§ What to do: Reproduce the records that follow exactly; any picture among them stays out.

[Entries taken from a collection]

····················

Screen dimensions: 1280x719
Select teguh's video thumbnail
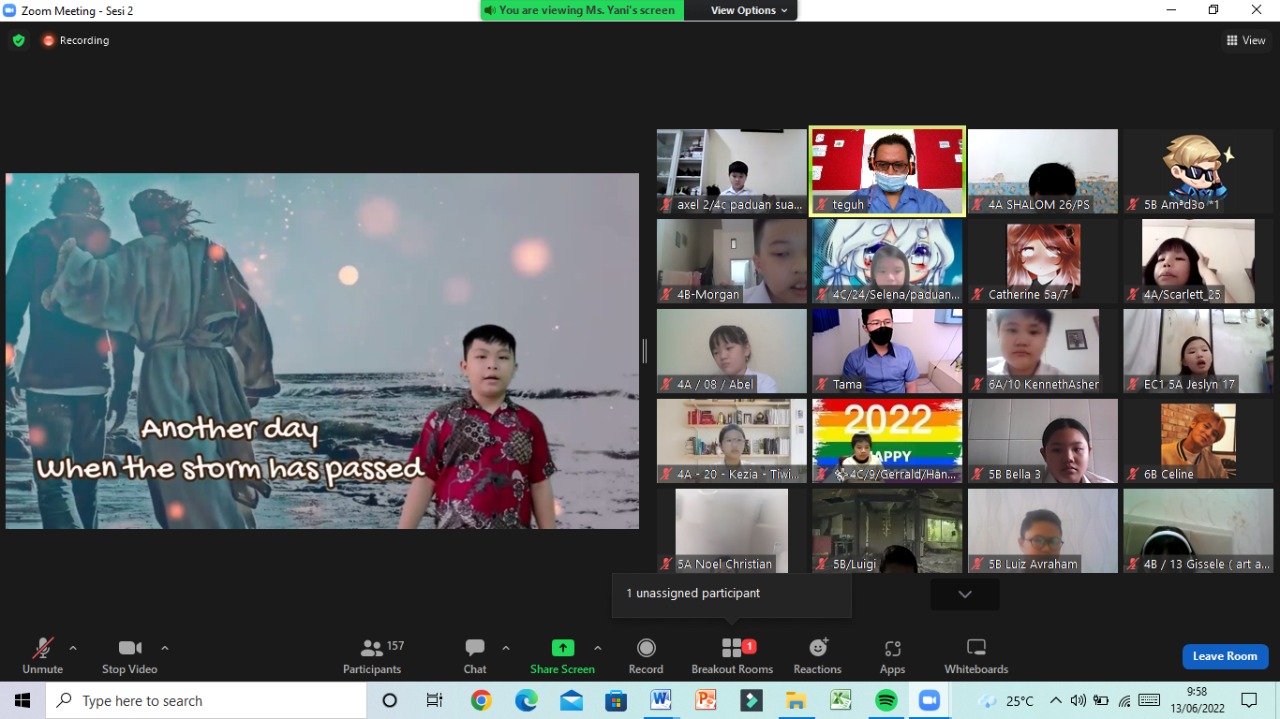[887, 170]
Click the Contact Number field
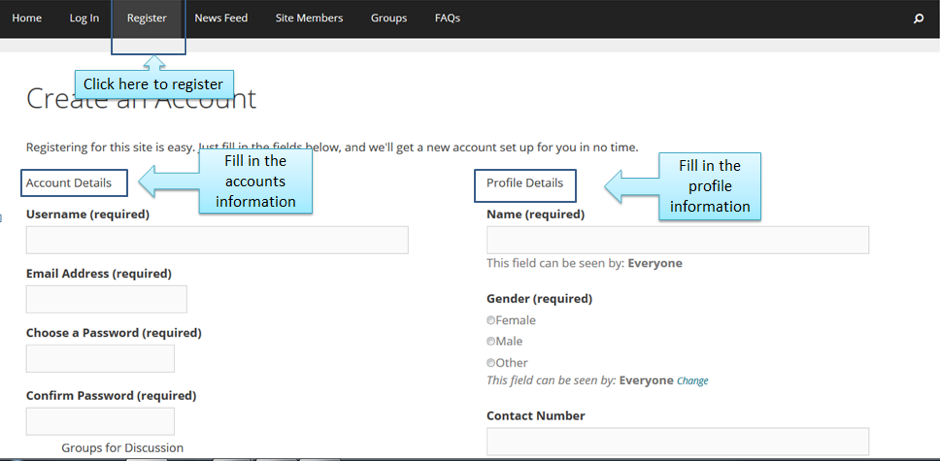The image size is (940, 461). pos(677,441)
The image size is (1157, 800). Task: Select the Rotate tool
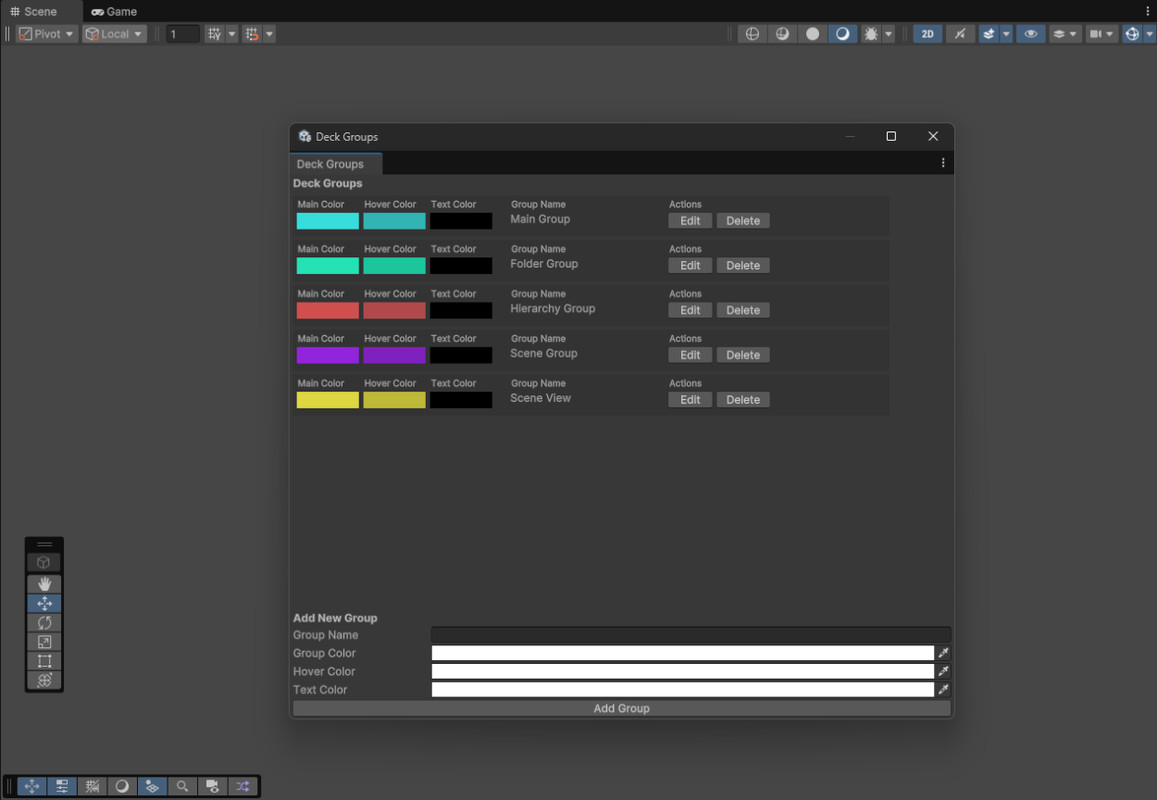point(44,622)
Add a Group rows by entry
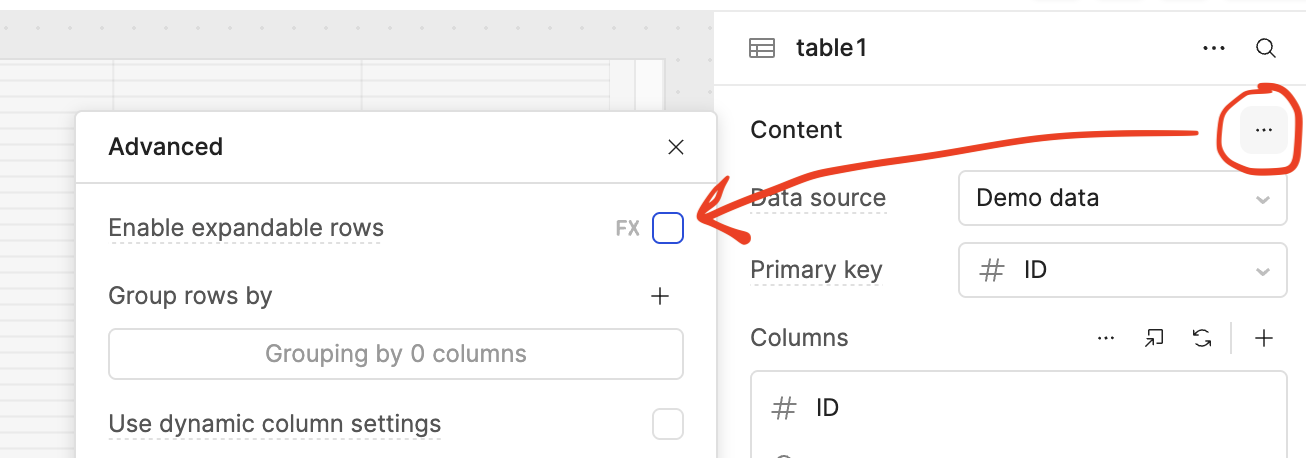This screenshot has height=458, width=1306. click(660, 296)
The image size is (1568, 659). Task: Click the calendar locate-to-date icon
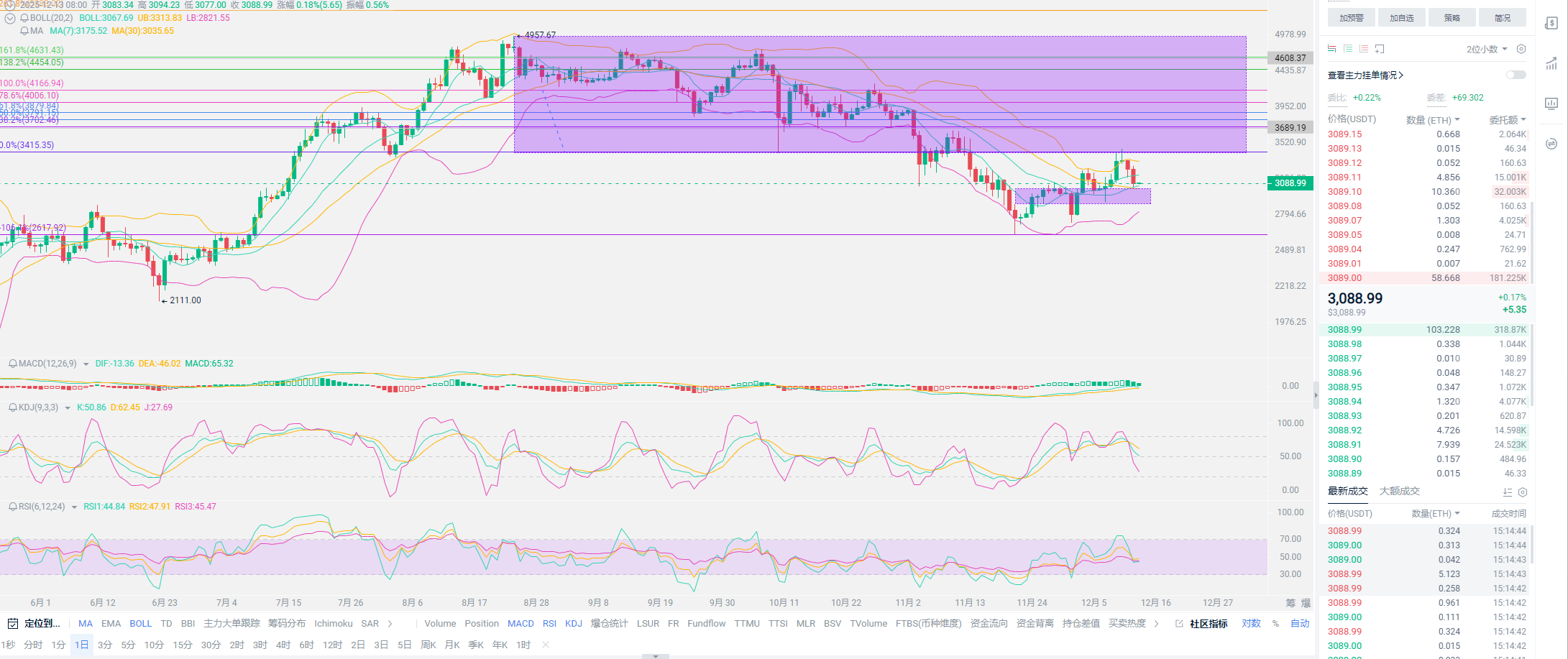coord(12,623)
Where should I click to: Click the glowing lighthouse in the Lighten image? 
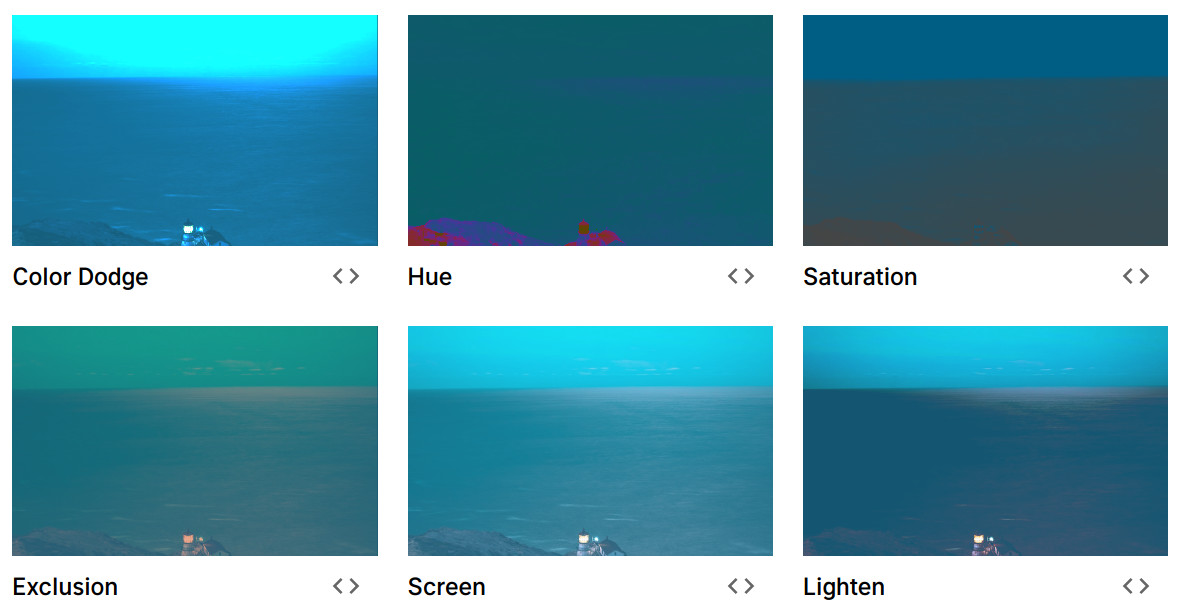click(979, 540)
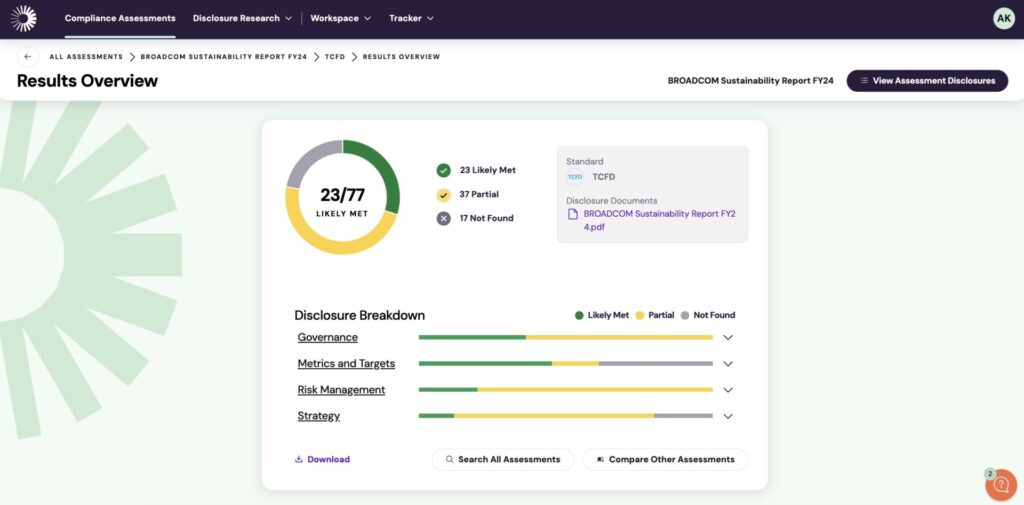Select the Compliance Assessments tab

click(x=120, y=18)
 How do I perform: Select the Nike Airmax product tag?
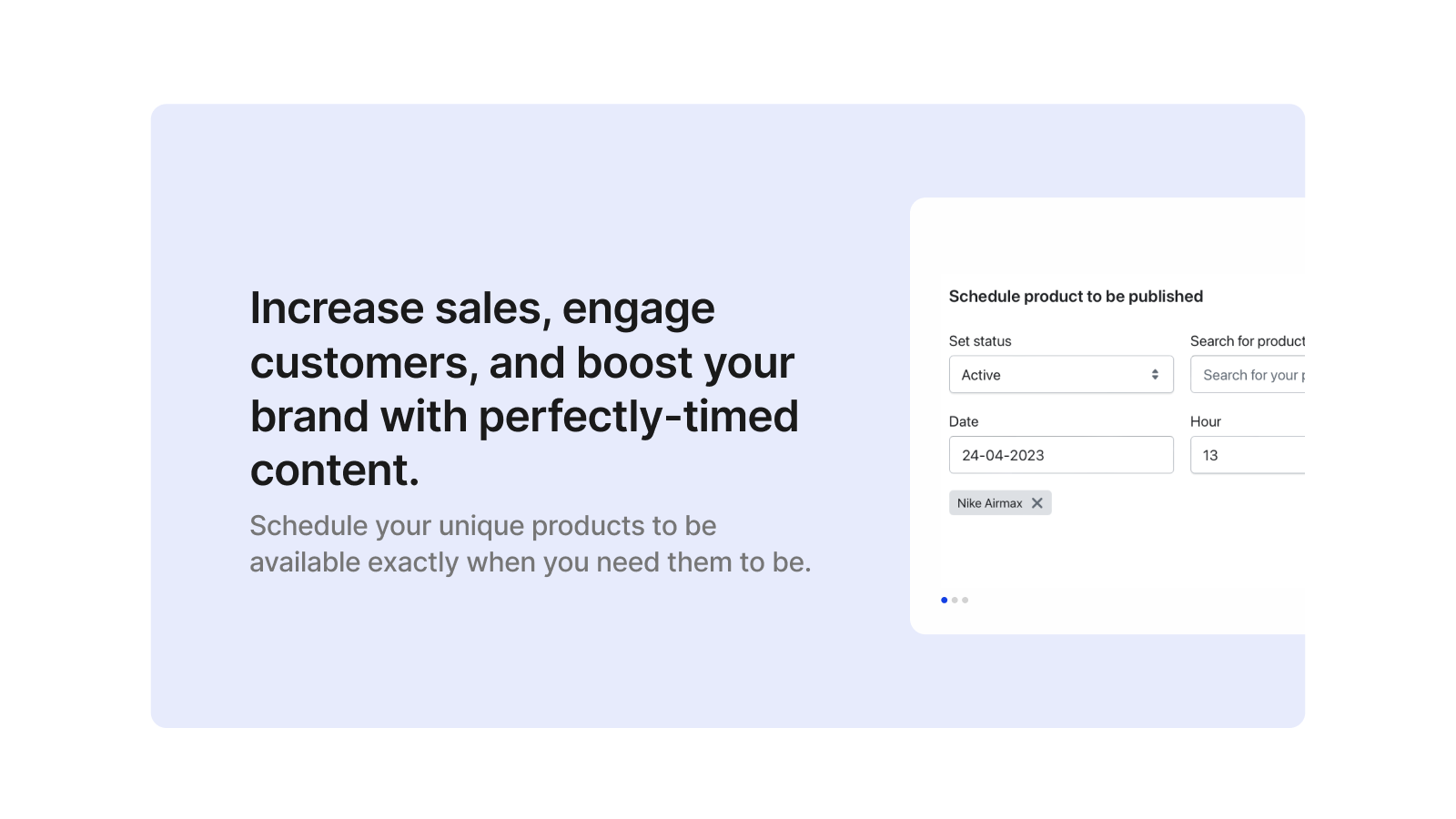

····················

§ Response area:
Screen dimensions: 1280x719
Select teguh's video thumbnail
[887, 170]
Click the Contact Number field
The image size is (940, 461). pos(677,441)
The image size is (1157, 800). Task: Select the Rotate tool
point(44,622)
Add a Group rows by entry
This screenshot has height=458, width=1306. click(660, 296)
The image size is (1568, 659). Task: Click the calendar locate-to-date icon
coord(12,623)
Where should I click to: Click the glowing lighthouse in the Lighten image? 
click(979, 540)
Select the Compliance Assessments tab

click(x=120, y=18)
 How do I perform: Select the Nike Airmax product tag?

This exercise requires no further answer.